Early mannitol-triggered changes in the Arabidopsis leaf (phospho)proteome reveal growth regulators.

Leaf growth is a complex, quantitative trait, controlled by a plethora of regulatory mechanisms. Diverse environmental stimuli inhibit leaf growth to cope with the perceived stress. In plant research, mannitol is often used to impose osmotic stress and study the underlying growth-repressing mechanisms. In growing leaf tissue of plants briefly exposed to mannitol-induced stress, a highly interconnected gene regulatory network is induced. However, early signalling and associated protein phosphorylation events that probably precede part of these transcriptional changes and that potentially act at the onset of mannitol-induced leaf size reduction are largely unknown. Here, we performed a proteome and phosphoproteome analysis on growing leaf tissue of Arabidopsis thaliana plants exposed to mild mannitol-induced stress and captured the fast (within the first half hour) events associated with this stress. Based on this in-depth data analysis, 167 and 172 differentially regulated proteins and phosphorylated sites were found. We provide these data sets as a community resource and we flag differentially phosphorylated proteins with described growth-regulatory functions, but we also illustrate potential novel regulators of shoot growth.
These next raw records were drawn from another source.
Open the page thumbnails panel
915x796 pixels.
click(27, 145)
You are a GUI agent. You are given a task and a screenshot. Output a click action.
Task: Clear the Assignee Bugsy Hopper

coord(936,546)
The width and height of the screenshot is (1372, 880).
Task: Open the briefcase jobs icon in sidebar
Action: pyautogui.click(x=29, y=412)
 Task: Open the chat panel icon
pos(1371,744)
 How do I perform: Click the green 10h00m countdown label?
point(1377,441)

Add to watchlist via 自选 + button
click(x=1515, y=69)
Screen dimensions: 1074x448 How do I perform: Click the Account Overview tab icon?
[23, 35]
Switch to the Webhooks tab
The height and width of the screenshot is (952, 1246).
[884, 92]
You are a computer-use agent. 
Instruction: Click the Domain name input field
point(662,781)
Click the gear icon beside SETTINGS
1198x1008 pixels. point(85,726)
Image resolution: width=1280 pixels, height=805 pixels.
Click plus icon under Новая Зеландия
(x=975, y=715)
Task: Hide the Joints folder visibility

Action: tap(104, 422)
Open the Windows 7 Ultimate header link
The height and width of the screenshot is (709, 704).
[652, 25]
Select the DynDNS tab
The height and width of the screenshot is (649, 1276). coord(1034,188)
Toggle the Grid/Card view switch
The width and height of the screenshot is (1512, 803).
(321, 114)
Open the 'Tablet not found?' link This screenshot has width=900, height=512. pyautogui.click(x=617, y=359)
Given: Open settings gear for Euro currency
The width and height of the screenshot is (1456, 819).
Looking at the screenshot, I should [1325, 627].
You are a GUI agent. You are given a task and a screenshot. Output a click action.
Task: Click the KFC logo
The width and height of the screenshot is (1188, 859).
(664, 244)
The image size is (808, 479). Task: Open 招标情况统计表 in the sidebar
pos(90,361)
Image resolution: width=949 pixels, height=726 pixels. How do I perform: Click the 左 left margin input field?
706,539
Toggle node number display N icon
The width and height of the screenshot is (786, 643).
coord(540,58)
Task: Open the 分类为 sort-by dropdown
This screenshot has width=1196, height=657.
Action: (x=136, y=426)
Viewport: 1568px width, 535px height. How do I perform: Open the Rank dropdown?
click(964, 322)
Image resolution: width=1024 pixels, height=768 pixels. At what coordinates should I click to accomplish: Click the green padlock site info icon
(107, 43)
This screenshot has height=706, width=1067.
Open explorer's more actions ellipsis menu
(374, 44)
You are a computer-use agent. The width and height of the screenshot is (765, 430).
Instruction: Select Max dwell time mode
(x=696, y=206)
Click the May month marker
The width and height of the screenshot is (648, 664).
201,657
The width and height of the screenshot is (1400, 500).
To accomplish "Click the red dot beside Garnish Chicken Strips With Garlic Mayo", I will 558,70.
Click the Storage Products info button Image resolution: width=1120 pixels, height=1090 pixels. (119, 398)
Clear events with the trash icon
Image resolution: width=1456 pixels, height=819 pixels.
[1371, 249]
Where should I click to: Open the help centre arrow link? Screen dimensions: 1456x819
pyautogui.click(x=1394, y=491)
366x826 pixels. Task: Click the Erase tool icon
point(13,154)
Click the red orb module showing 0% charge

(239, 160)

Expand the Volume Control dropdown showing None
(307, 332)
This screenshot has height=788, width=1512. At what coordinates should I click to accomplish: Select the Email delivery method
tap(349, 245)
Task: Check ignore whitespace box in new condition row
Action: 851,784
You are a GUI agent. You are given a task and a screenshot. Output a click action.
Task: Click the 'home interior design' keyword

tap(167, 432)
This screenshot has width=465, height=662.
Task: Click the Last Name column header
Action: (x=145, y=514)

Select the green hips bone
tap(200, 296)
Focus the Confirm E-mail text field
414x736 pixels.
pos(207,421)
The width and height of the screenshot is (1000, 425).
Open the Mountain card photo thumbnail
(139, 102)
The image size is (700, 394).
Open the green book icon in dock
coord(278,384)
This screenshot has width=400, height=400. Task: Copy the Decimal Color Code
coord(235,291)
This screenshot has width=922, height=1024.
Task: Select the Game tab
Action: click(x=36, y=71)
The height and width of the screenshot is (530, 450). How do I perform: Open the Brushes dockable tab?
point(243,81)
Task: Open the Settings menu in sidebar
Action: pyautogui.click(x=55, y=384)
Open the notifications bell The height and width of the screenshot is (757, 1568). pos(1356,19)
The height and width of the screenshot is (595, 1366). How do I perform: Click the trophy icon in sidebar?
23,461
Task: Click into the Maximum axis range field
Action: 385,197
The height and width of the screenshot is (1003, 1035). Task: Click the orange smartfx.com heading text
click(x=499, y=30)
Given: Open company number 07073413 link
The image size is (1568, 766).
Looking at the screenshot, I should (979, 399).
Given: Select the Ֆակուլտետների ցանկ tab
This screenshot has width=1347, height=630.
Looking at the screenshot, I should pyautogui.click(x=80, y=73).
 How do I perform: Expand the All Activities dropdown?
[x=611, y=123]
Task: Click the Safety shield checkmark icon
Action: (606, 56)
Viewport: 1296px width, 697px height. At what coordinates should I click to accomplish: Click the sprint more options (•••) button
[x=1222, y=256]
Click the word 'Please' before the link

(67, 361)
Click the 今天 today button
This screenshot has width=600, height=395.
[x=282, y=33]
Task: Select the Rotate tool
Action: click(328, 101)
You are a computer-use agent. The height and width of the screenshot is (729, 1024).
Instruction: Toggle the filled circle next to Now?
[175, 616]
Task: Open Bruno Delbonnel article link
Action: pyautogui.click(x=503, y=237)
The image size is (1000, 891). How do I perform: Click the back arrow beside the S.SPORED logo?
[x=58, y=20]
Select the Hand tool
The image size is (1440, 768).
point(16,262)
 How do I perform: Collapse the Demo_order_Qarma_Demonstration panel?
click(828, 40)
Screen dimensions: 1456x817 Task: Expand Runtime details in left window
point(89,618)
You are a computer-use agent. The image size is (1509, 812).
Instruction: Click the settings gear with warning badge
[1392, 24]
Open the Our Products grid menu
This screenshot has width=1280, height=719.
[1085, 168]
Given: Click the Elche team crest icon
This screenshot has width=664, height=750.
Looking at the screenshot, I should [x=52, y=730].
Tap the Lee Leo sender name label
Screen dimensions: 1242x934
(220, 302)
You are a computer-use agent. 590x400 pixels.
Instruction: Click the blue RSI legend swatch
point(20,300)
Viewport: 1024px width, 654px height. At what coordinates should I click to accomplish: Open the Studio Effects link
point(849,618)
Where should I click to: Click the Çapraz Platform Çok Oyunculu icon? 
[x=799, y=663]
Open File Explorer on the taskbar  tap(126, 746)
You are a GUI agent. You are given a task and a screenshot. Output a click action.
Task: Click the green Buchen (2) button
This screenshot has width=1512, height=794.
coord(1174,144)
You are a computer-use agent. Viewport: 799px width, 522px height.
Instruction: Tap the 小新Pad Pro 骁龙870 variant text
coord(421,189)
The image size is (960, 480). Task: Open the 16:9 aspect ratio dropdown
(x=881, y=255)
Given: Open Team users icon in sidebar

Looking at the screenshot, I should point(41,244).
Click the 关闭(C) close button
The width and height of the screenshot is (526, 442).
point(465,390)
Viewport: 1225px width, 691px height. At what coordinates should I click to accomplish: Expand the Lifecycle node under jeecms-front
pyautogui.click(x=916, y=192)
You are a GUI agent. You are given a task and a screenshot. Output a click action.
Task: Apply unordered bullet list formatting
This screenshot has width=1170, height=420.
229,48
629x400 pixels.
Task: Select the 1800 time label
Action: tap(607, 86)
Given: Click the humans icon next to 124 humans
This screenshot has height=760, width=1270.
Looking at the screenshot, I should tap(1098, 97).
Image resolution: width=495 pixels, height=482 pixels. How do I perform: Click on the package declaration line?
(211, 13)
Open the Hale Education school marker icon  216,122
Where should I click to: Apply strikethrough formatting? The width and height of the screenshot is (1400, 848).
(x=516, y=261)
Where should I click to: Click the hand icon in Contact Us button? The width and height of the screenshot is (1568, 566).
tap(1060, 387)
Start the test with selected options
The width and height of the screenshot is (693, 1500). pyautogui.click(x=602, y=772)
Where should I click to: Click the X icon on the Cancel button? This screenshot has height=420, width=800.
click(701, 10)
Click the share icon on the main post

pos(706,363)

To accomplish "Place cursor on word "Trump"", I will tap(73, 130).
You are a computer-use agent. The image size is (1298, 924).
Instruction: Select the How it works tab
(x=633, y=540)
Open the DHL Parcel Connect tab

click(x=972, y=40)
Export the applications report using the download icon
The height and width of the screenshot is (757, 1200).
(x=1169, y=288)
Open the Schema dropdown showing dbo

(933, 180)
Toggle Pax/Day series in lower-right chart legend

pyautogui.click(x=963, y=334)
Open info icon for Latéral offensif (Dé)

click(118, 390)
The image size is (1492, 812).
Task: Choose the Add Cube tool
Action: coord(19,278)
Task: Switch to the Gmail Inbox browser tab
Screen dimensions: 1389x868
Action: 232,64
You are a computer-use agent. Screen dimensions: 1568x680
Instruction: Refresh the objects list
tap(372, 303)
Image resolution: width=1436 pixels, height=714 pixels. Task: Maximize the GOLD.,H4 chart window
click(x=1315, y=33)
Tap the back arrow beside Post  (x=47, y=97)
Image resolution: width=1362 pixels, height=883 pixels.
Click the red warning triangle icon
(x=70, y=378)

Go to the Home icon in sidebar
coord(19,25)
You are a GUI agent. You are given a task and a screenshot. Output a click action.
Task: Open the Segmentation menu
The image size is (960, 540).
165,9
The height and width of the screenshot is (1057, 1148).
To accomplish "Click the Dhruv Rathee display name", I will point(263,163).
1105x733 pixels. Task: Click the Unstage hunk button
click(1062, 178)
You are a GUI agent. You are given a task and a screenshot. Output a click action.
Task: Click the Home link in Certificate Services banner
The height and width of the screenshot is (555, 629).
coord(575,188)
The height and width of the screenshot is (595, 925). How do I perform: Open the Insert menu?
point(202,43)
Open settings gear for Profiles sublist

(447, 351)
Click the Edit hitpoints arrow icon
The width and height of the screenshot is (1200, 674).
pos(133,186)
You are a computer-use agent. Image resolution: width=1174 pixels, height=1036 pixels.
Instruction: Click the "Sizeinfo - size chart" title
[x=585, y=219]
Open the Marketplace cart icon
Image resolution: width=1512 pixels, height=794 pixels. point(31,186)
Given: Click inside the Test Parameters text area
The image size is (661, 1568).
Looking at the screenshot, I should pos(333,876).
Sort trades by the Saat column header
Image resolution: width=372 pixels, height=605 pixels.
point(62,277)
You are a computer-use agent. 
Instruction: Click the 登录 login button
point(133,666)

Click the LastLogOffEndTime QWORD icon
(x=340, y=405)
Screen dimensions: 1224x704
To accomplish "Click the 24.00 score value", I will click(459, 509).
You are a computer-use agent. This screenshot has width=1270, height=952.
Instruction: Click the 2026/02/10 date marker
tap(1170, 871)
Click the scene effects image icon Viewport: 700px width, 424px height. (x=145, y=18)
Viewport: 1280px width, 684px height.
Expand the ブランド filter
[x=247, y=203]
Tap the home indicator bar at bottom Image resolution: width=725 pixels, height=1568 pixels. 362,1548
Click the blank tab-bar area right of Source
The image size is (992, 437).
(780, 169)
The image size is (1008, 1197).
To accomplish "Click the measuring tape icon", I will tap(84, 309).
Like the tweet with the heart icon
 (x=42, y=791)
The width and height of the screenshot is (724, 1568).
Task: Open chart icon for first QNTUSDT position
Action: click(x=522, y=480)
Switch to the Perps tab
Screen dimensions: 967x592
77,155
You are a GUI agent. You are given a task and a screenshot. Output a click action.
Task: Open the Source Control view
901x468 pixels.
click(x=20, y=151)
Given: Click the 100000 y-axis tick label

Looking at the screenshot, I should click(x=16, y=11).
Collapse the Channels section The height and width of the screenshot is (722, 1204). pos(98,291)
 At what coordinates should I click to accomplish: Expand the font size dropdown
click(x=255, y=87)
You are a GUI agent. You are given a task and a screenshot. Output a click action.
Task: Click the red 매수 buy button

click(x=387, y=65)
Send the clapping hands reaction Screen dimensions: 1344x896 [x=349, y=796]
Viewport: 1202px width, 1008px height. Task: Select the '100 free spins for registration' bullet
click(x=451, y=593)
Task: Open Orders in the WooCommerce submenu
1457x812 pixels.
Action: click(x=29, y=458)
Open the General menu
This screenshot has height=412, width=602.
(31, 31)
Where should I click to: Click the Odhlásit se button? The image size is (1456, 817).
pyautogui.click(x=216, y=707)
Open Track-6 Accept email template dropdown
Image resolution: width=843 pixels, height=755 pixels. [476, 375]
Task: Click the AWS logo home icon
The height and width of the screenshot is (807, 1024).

The Pivotal Role of Ethylene in Plant Growth.

Being continuously exposed to variable environmental conditions, plants produce phytohormones to react quickly and specifically to these changes. The phytohormone ethylene is produced in response to multiple stresses. While the role of ethylene in defense responses to pathogens is widely recognized, recent studies in arabidopsis and crop species highlight an emerging key role for ethylene in the regulation of organ growth and yield under abiotic stress. Molecular connections between ethylene and growth-regulatory pathways have been uncovered, and altering the expression of ethylene response factors (ERFs) provides a new strategy for targeted ethylene-response engineering. Crops with optimized ethylene responses show improved growth in the field, opening new windows for future crop improvement. This review focuses on how ethylene regulates shoot growth, with an emphasis on leaves.

From network to phenotype: the dynamic wiring of an Arabidopsis transcriptional network induced by osmotic stress.

Plants have established different mechanisms to cope with environmental fluctuations and accordingly fine-tune their growth and development through the regulation of complex molecular networks. It is largely unknown how the network architectures change and what the key regulators in stress responses and plant growth are. Here, we investigated a complex, highly interconnected network of 20 Arabidopsis transcription factors (TFs) at the basis of leaf growth inhibition upon mild osmotic stress. We tracked the dynamic behavior of the stress-responsive TFs over time, showing the rapid induction following stress treatment, specifically in growing leaves. The connections between the TFs were uncovered using inducible overexpression lines and were validated with transient expression assays. This study resulted in the identification of a core network, composed of ERF6, ERF8, ERF9, ERF59, and ERF98, which is responsible for most transcriptional connections. The analyses highlight the biological function of this core network in environmental adaptation and its redundancy. Finally, a phenotypic analysis of loss-of-function and gain-of-function lines of the transcription factors established multiple connections between the stress-responsive network and leaf growth.